Judging that Colombia’s government has not done enough or not been transparent enough, a high court has asked the executive branch to report on what it has done to address the issues of public order and acts of violence in port city Buenaventura.
President of Colombia’s Constitutional Court, Luis Vargas, submitted a formal request for a report of what measures the government has taken in the past months to tackle an ongoing deadly drug trafficking battle and turf war between some of the country’s most notorious criminal gangs.
“It is urgent to know the measures adopted in order to counteract the situation in order to attain the location of the ‘chop houses,'” said Vargas according to El Espectador newspaper speaking of the places where gangs torture and dismember victims before disposing of their remains in the ocean.
Though Colombian President Juan Manuel Santos spoke in Buenaventura this past Friday outlining what he and his administration have been doing, the Constitutional Court’s president evidently was not satisfied with this response, asking Sunday for a full report.

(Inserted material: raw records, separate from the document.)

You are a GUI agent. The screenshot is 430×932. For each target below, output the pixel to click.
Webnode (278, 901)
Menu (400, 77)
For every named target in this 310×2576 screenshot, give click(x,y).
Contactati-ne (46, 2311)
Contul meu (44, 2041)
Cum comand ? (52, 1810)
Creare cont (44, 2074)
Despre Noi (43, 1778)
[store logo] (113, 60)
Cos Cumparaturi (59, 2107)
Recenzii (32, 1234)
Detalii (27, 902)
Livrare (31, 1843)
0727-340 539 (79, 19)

Santos said that the city had not seen a homicide in 19 days, that 136 gang members had been captured in the past month and a half, and that in addition to security, $100 million will be invested into social programs for the city.
Regardless of this Friday statement, Vargas has demanded more “clarity” in what the government has been doing to handle the “grave situation of violence,” according to El Espectador.

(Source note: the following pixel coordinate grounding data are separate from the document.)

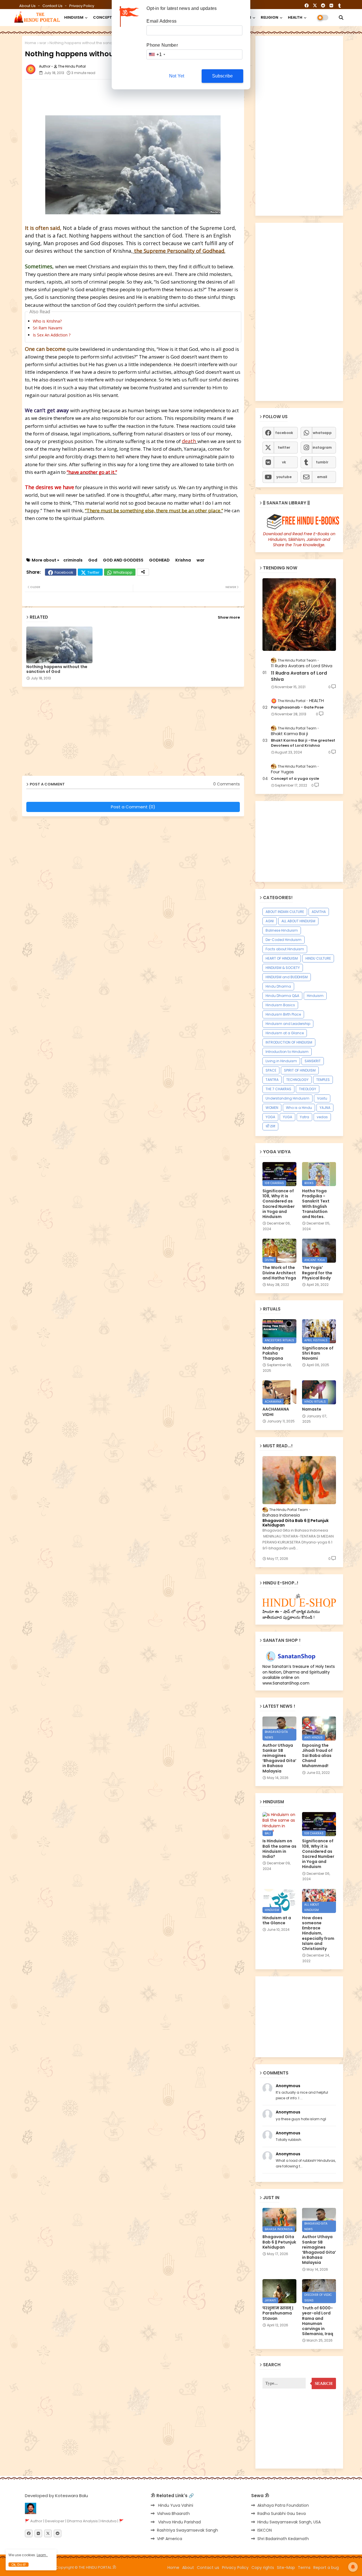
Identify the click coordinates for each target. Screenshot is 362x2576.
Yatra (304, 1117)
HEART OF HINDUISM (282, 958)
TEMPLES (323, 1079)
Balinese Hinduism (282, 930)
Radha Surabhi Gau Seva (281, 2513)
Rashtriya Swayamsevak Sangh (187, 2530)
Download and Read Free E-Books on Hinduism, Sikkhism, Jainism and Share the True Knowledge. (299, 539)
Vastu (322, 1098)
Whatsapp (122, 572)
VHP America (169, 2539)
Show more (229, 617)
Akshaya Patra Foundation (283, 2505)
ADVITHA (319, 911)
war (42, 43)
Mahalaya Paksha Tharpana (272, 1353)
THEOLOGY (307, 1089)
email (322, 476)
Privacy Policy (81, 5)
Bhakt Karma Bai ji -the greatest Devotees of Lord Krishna (303, 743)
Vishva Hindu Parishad (179, 2522)
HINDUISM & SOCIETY (283, 967)
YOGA (270, 1117)
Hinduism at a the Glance (276, 1920)
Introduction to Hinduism (287, 1051)
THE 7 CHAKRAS (278, 1089)
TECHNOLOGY (297, 1079)
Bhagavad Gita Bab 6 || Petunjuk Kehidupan (295, 1523)
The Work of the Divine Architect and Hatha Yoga (279, 1273)
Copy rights (262, 2567)
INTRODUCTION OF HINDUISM (289, 1042)
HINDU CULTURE (318, 958)
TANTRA (272, 1079)
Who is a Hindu (299, 1107)
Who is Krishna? (47, 321)
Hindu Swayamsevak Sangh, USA (289, 2522)
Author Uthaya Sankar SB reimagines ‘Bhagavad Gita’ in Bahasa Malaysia (279, 1758)
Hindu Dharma (278, 986)
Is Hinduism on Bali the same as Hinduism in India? (279, 1848)
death (189, 441)
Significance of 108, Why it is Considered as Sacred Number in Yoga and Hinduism (278, 1203)
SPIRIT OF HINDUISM (300, 1070)
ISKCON (264, 2530)
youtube (284, 476)
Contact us (52, 5)
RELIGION (269, 17)
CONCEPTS (104, 17)
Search (324, 2383)
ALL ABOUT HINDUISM (298, 921)
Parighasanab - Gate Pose (297, 707)
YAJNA (325, 1107)
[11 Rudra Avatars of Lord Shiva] (299, 614)
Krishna (183, 560)
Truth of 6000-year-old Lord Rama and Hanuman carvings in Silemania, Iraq (317, 2320)
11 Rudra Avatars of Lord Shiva (299, 676)
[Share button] (143, 572)
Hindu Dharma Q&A (282, 995)
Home (30, 43)
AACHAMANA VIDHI (275, 1412)
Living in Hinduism (281, 1061)
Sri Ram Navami (47, 328)
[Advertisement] (162, 96)
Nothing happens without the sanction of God (56, 669)
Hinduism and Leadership (288, 1023)
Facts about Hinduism (285, 949)
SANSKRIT (313, 1061)
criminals (73, 560)
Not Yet (176, 76)
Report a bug (326, 2567)
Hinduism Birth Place (283, 1014)
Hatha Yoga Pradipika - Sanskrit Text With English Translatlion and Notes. (315, 1203)
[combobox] (157, 54)
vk (284, 462)
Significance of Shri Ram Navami (317, 1353)
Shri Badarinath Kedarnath (283, 2539)
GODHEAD (159, 560)
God (92, 560)
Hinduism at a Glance (285, 1033)
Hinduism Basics (280, 1005)
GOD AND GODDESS (123, 560)
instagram (322, 447)
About (188, 2567)
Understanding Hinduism (287, 1098)
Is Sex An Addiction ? (51, 335)
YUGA (287, 1117)
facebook (284, 432)
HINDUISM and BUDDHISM (287, 977)
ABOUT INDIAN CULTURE (285, 911)
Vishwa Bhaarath (173, 2513)
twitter (284, 447)
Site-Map (286, 2567)
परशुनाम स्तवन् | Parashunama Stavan (277, 2313)
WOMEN (272, 1107)
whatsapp (322, 432)
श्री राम (270, 1126)
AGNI (270, 921)
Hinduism (315, 995)
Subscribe (222, 76)
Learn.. (42, 2555)
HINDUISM (73, 17)
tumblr (322, 462)
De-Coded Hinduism (283, 939)
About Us (27, 5)
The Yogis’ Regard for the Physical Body (317, 1273)
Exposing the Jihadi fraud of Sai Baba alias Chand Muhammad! (317, 1756)
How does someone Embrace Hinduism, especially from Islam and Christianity (318, 1933)
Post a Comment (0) (133, 807)
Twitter (93, 572)
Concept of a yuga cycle (295, 778)
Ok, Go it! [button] (18, 2564)
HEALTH (295, 17)
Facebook (64, 572)
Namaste (311, 1409)
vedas (322, 1117)
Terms (304, 2567)
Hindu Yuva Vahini (175, 2505)
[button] (341, 17)
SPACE (271, 1070)
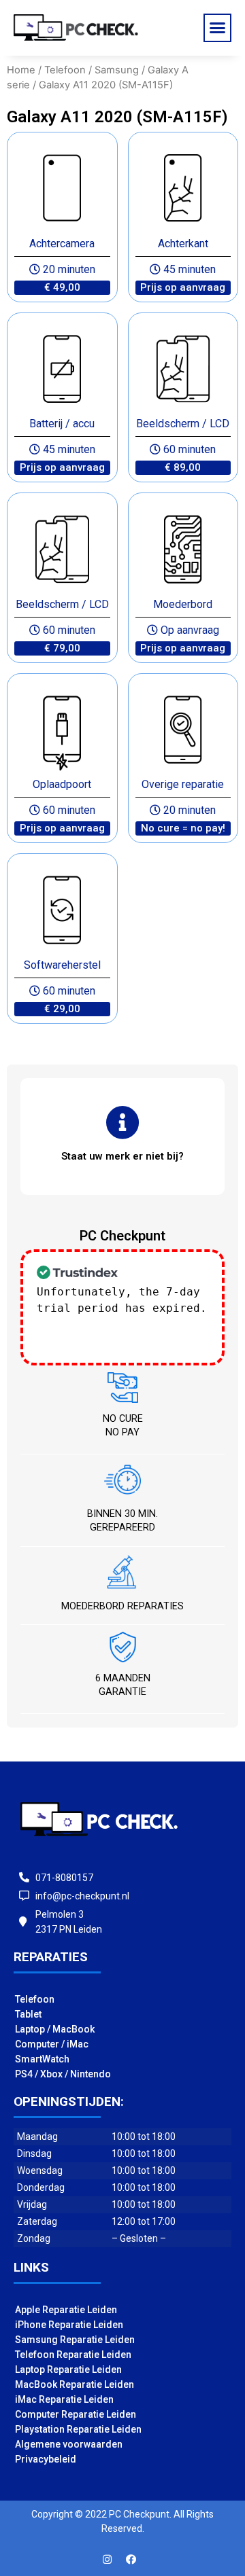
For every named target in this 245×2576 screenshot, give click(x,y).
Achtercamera (62, 243)
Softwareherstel (62, 965)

Crime in the pacific port city Buenaventura, in the western state of Valle del Cauca, has surged drastically in recent months, as gangs fight to control now one of the primary export hubs for Colombia’s narcotics trade. In addition to the violence directly connected to narcotrafficking, criminal organizations such as “Los Urabeños” and “La Empresa,” an offshoot of the “Los Rostrojos” neo-paramilitary group, threaten many business owners with extortion.
Murder, torture, disappearances, displacement, and more have all become commonplace since the end of 2013, and international and domestic organizations alike have been calling for stronger responses from the government.
Last month, Santos listened to the calls of national and international pressure and ordered Minister of Defense Juan Carlos Pinzon to use national security forces to stem the violence.